(Word and item position data)
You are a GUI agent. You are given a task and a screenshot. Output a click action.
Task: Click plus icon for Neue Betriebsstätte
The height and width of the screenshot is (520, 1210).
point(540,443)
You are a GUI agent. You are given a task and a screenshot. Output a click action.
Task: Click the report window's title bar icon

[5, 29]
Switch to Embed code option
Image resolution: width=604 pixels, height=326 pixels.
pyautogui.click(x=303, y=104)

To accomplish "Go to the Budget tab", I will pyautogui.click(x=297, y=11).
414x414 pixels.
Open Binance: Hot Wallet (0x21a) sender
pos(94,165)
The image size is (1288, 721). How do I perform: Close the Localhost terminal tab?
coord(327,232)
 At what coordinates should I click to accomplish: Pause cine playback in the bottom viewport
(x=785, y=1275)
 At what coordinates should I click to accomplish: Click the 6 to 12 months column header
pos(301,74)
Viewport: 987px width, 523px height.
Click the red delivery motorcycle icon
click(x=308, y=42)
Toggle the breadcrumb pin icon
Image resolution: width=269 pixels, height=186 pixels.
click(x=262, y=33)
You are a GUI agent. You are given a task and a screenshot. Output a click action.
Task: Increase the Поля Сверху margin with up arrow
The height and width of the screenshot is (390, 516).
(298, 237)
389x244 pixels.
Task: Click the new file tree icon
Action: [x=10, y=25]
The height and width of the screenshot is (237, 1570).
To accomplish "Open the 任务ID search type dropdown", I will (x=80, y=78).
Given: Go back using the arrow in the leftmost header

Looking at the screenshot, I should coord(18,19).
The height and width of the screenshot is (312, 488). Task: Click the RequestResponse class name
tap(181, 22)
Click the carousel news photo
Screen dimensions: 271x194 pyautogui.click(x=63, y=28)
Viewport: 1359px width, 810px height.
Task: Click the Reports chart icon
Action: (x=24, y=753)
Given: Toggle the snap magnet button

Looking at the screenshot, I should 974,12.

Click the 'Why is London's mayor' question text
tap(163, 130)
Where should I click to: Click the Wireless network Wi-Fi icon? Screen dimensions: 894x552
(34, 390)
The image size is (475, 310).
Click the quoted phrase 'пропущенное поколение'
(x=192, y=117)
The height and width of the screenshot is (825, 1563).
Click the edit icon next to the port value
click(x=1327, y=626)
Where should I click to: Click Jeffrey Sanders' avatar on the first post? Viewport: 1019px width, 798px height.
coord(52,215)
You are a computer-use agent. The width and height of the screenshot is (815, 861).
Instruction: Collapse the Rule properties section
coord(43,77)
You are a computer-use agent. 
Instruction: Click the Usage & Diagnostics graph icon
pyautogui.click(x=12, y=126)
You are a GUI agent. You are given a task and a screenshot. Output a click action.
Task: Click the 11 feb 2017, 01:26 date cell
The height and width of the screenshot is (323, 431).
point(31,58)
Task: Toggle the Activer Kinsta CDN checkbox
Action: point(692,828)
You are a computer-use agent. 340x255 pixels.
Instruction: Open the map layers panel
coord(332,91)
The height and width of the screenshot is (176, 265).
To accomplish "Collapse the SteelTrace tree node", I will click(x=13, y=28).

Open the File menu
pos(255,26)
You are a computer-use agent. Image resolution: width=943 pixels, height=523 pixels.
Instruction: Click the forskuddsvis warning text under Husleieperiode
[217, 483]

Prompt
Rewrite the listing above in full, changing every "GUI agent" to "screen assistant" and leaving all other text unchanged.

Output of the exercise
You are a screen assistant. You are given a task and a screenshot. Output a click action.
Task: Click plus icon for Neue Betriebsstätte
The height and width of the screenshot is (520, 1210).
point(540,443)
You are a screen assistant. You are given a task and a screenshot. Output a click action.
Task: Click the report window's title bar icon

[5, 29]
Switch to Embed code option
Image resolution: width=604 pixels, height=326 pixels.
pyautogui.click(x=303, y=104)

To accomplish "Go to the Budget tab", I will pyautogui.click(x=297, y=11).
414x414 pixels.
Open Binance: Hot Wallet (0x21a) sender
pos(94,165)
The image size is (1288, 721). How do I perform: Close the Localhost terminal tab?
coord(327,232)
 At what coordinates should I click to accomplish: Pause cine playback in the bottom viewport
(x=785, y=1275)
 At what coordinates should I click to accomplish: Click the 6 to 12 months column header
pos(301,74)
Viewport: 987px width, 523px height.
Click the red delivery motorcycle icon
click(x=308, y=42)
Toggle the breadcrumb pin icon
Image resolution: width=269 pixels, height=186 pixels.
click(x=262, y=33)
You are a screen assistant. You are given a task and a screenshot. Output a click action.
Task: Increase the Поля Сверху margin with up arrow
The height and width of the screenshot is (390, 516).
(298, 237)
389x244 pixels.
Task: Click the new file tree icon
Action: [x=10, y=25]
The height and width of the screenshot is (237, 1570).
To accomplish "Open the 任务ID search type dropdown", I will (x=80, y=78).
Given: Go back using the arrow in the leftmost header

Looking at the screenshot, I should coord(18,19).
The height and width of the screenshot is (312, 488). Task: Click the RequestResponse class name
tap(181, 22)
Click the carousel news photo
Screen dimensions: 271x194 pyautogui.click(x=63, y=28)
Viewport: 1359px width, 810px height.
Task: Click the Reports chart icon
Action: (x=24, y=753)
Given: Toggle the snap magnet button

Looking at the screenshot, I should 974,12.

Click the 'Why is London's mayor' question text
tap(163, 130)
Where should I click to: Click the Wireless network Wi-Fi icon? Screen dimensions: 894x552
(34, 390)
The image size is (475, 310).
Click the quoted phrase 'пропущенное поколение'
(x=192, y=117)
The height and width of the screenshot is (825, 1563).
Click the edit icon next to the port value
click(x=1327, y=626)
Where should I click to: Click Jeffrey Sanders' avatar on the first post? Viewport: 1019px width, 798px height.
coord(52,215)
You are a computer-use agent. The width and height of the screenshot is (815, 861).
Instruction: Collapse the Rule properties section
coord(43,77)
You are a computer-use agent. 
Instruction: Click the Usage & Diagnostics graph icon
pyautogui.click(x=12, y=126)
You are a screen assistant. You are given a task and a screenshot. Output a click action.
Task: Click the 11 feb 2017, 01:26 date cell
The height and width of the screenshot is (323, 431).
point(31,58)
Task: Toggle the Activer Kinsta CDN checkbox
Action: point(692,828)
You are a computer-use agent. 340x255 pixels.
Instruction: Open the map layers panel
coord(332,91)
The height and width of the screenshot is (176, 265).
To accomplish "Collapse the SteelTrace tree node", I will click(x=13, y=28).

Open the File menu
pos(255,26)
You are a computer-use agent. Image resolution: width=943 pixels, height=523 pixels.
Instruction: Click the forskuddsvis warning text under Husleieperiode
[217, 483]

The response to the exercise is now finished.